Task details:
Answer these questions from the news report on IAEA inspections in Iran:
1. On what day did the inspectors fly in to Iran?
2. Which two sites did Mohammad Saidi say the inspectors would visit?
3. How long is the deadline Ahmad Khatami says was set for suspending enrichment research?

Supplied passage Block Start

IAEA back as Iran talks tough over nuke plan IAEA back as Iran talks tough over nuke plan
Saturday, April 08, 2006
LONDON, April 8 - According to an AFP report, international inspectors are due to begin another round of routine checks on Iranian nuclear facilities Saturday after a senior cleric vowed the Islamic regime would defend its nuclear program with its "last drop of blood".
International Atomic Energy Agency (IAEA) inspectors flew in to Iran on Friday to visit its uranium enrichment facility and other sites, an official of the Islamic republic's atomic energy agency said.
Mohammad Saidi, the Iranian agency's vice president, said the inspectors would start work on Saturday and visit the enrichment facility in Natanz and uranium conversion plant in Isfahan.
"We want our rights and nothing more, and we will resist until our last drop of blood," Hojatoleslam Ahmad Khatami said in a Friday prayer sermon broadcast on state radio.
"They want to create a crisis. The Security Council, which ought to be an instrument of justice, wants to create insecurity and injustice," the ultra-conservative cleric charged.
"They have set a one-month deadline for us to suspend our research on enrichment. They can set a one-month delay, one for a year or whatever they want. We will not renounce our rights."

Supplied passage Block End
Dataset records Block Start

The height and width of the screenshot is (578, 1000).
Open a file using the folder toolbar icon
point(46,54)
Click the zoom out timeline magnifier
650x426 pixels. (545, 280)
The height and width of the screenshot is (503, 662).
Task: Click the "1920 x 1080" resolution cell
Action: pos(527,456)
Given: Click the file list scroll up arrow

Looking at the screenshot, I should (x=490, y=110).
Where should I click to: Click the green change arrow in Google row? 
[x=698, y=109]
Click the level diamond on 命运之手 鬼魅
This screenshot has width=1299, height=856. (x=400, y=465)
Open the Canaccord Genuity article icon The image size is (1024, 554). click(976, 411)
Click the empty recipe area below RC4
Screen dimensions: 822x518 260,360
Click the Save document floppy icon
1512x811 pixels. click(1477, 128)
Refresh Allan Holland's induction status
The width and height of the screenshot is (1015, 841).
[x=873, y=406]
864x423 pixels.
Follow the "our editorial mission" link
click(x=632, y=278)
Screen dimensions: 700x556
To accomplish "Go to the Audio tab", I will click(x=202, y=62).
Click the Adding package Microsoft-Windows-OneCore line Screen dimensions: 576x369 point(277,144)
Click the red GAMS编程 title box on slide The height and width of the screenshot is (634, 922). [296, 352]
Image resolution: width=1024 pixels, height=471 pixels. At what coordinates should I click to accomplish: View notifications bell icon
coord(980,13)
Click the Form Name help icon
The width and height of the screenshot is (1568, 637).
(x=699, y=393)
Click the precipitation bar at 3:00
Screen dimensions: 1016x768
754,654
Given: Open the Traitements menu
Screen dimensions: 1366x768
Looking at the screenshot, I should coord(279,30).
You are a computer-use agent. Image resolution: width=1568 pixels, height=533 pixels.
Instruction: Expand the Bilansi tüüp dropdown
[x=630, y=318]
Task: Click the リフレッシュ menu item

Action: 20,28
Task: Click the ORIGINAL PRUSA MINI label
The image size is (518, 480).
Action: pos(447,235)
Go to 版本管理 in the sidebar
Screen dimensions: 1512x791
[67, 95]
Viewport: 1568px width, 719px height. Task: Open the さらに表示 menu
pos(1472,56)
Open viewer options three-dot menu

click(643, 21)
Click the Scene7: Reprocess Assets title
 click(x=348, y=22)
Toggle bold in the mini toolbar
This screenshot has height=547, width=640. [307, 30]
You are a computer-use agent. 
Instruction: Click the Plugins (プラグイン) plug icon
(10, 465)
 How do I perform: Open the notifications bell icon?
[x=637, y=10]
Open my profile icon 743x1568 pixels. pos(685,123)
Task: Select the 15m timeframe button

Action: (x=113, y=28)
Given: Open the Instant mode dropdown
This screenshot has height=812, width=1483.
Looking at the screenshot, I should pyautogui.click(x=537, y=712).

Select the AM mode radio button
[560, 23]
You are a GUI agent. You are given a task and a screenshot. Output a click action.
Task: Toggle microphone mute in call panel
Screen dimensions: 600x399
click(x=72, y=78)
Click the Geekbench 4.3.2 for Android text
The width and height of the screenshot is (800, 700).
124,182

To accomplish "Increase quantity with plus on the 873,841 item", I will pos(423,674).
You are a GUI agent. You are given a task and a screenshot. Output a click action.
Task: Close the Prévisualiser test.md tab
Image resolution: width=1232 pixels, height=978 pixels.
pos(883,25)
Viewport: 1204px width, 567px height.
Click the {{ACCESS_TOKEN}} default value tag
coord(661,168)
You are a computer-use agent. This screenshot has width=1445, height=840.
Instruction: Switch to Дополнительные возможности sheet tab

Dataset records Block End

Your solution:
1. Friday.
2. The enrichment facility in Natanz and the uranium conversion plant in Isfahan.
3. One month.